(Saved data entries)
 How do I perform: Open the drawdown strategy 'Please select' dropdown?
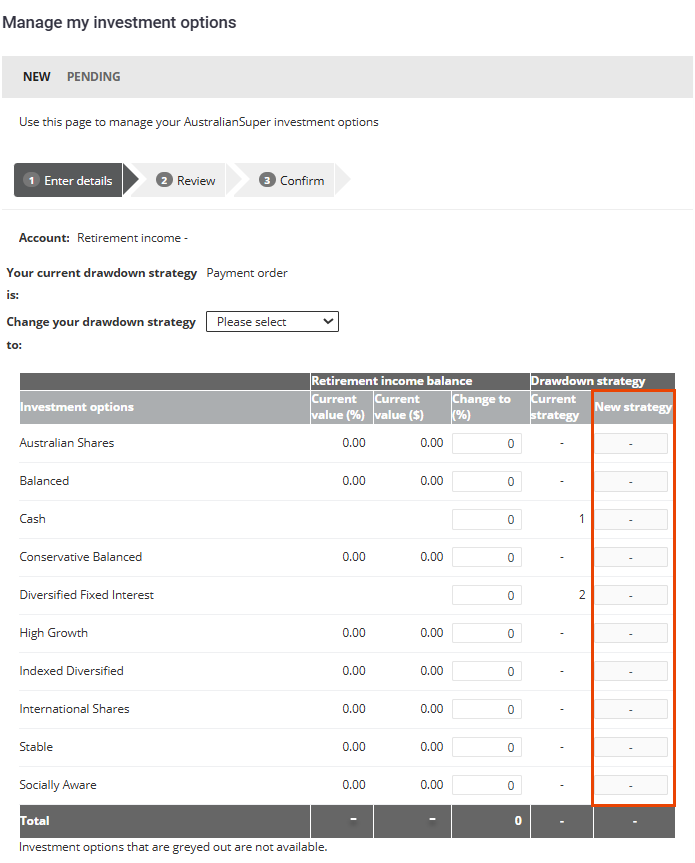(272, 322)
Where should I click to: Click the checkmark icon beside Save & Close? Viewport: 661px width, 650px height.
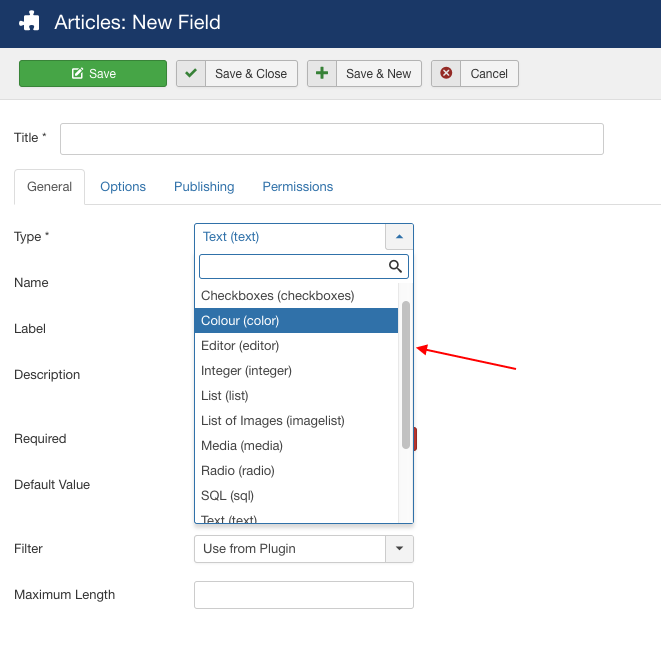[x=191, y=74]
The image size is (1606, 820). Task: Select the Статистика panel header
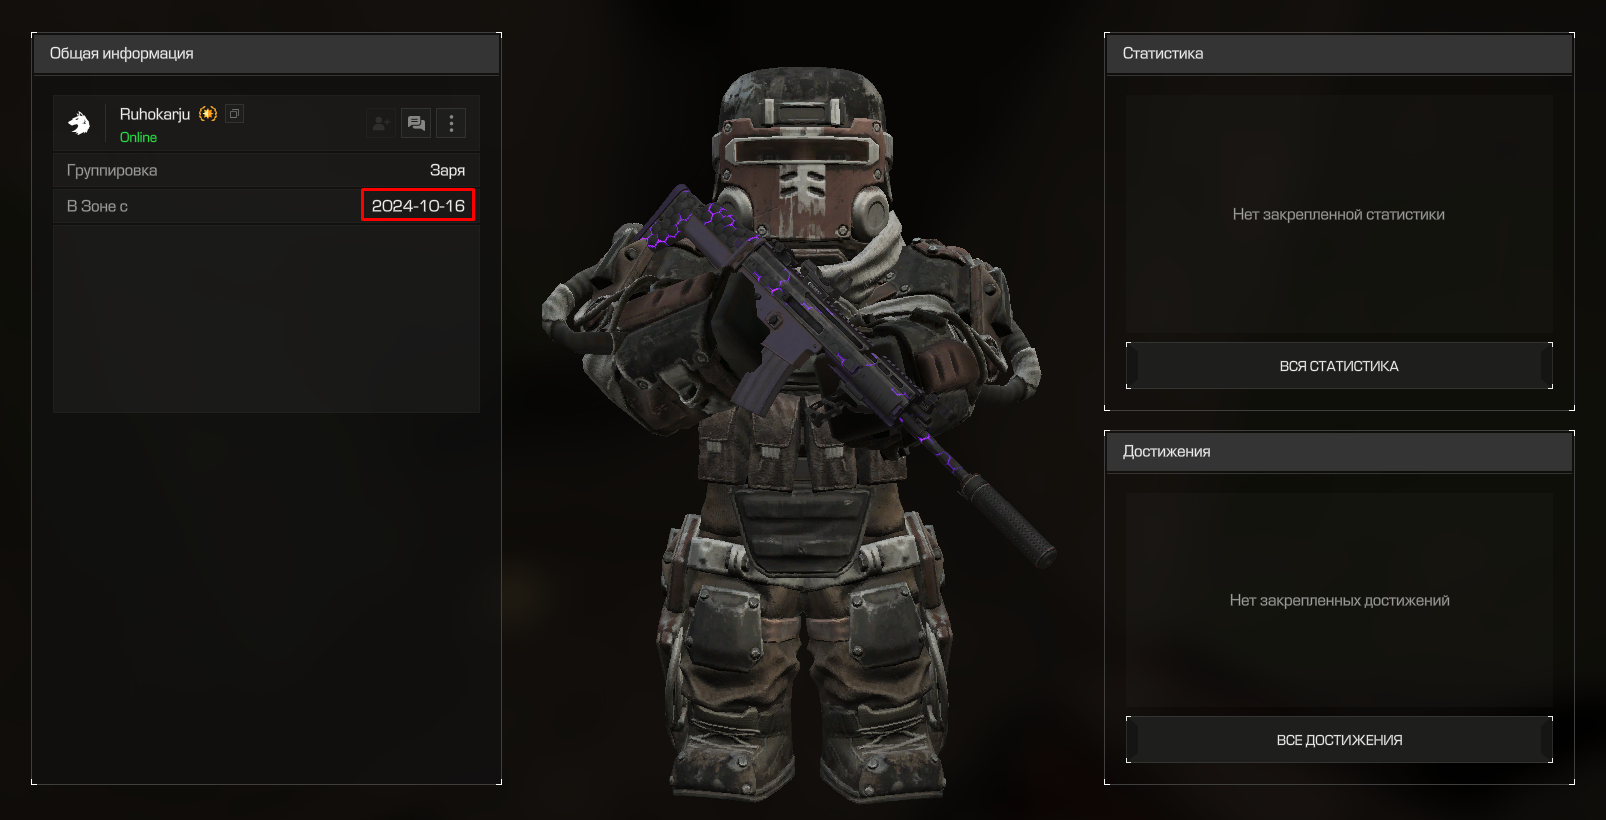coord(1339,54)
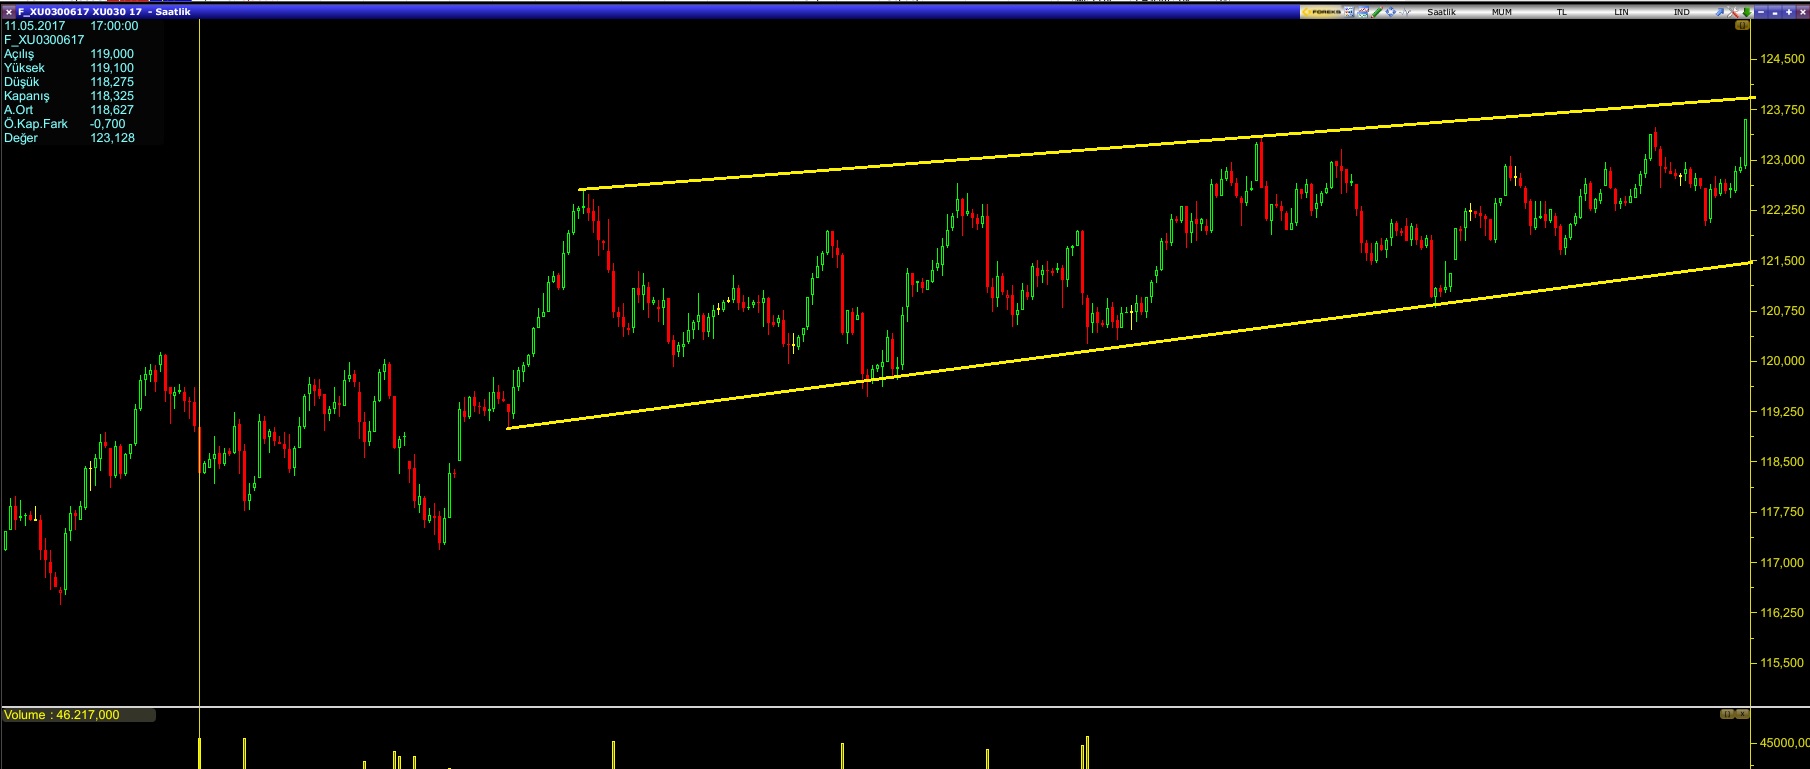Open the chart list settings icon
The height and width of the screenshot is (769, 1810).
coord(1349,12)
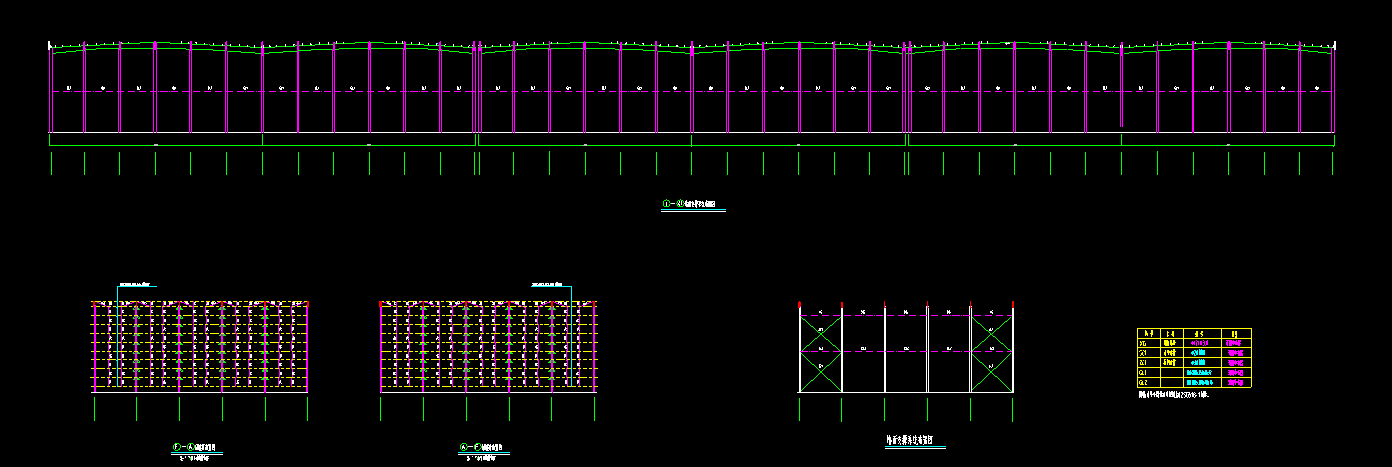Click the rightmost magenta column of the top elevation

1334,88
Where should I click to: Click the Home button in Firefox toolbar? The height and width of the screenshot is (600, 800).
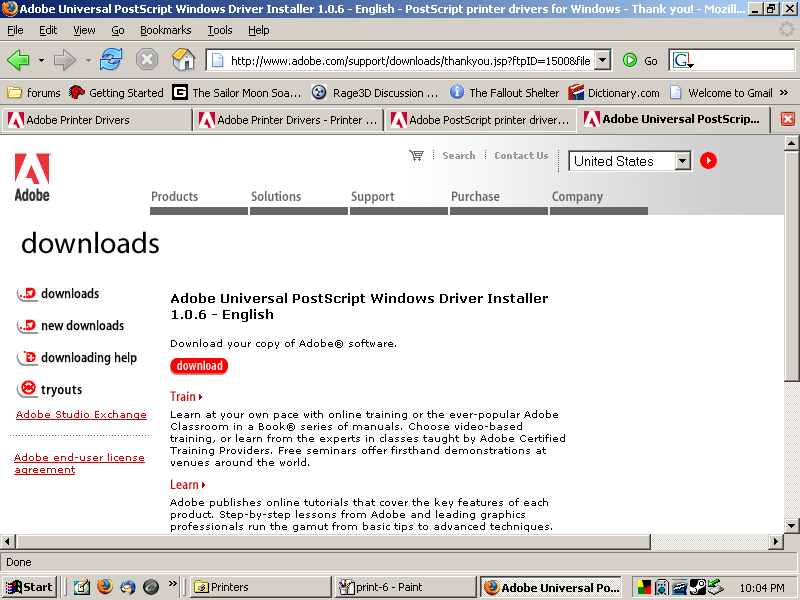(x=183, y=57)
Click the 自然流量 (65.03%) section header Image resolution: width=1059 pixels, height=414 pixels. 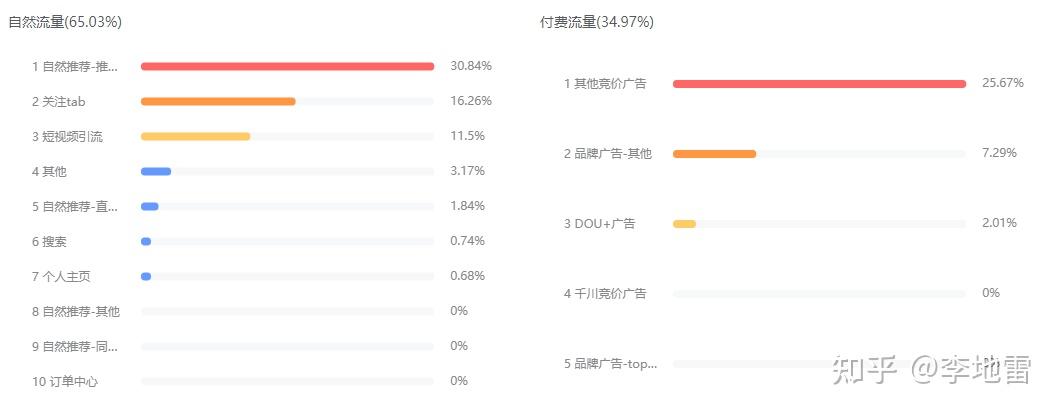(65, 22)
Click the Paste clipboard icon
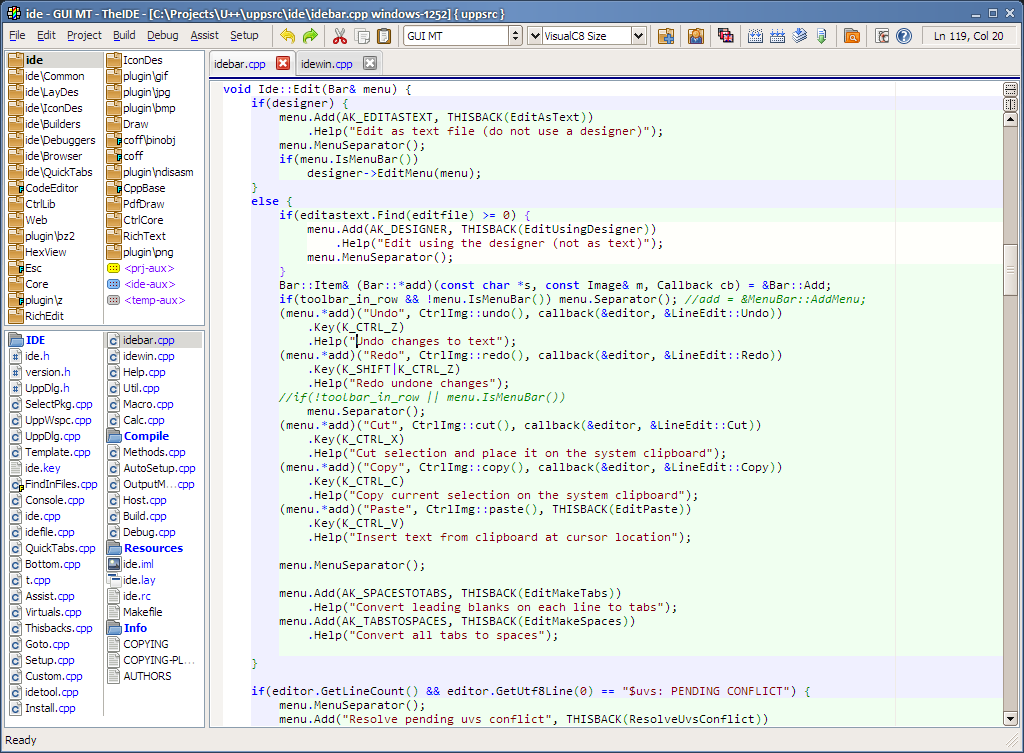 [384, 36]
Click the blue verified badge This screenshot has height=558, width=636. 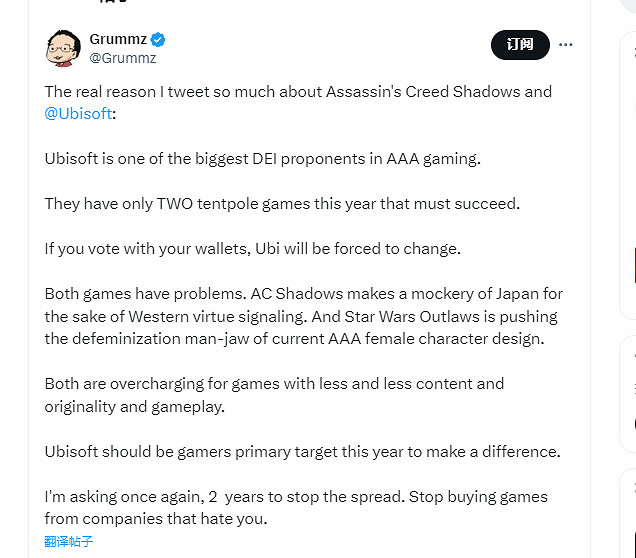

Exercise aim: Take the line containing "Click the Paste clipboard icon" and every line after it up to the end of the entries, and quote them exactly. Both ends count; the pictures do not.

Output of the task:
Click the Paste clipboard icon
 [384, 36]
Click the blue verified badge This screenshot has height=558, width=636. 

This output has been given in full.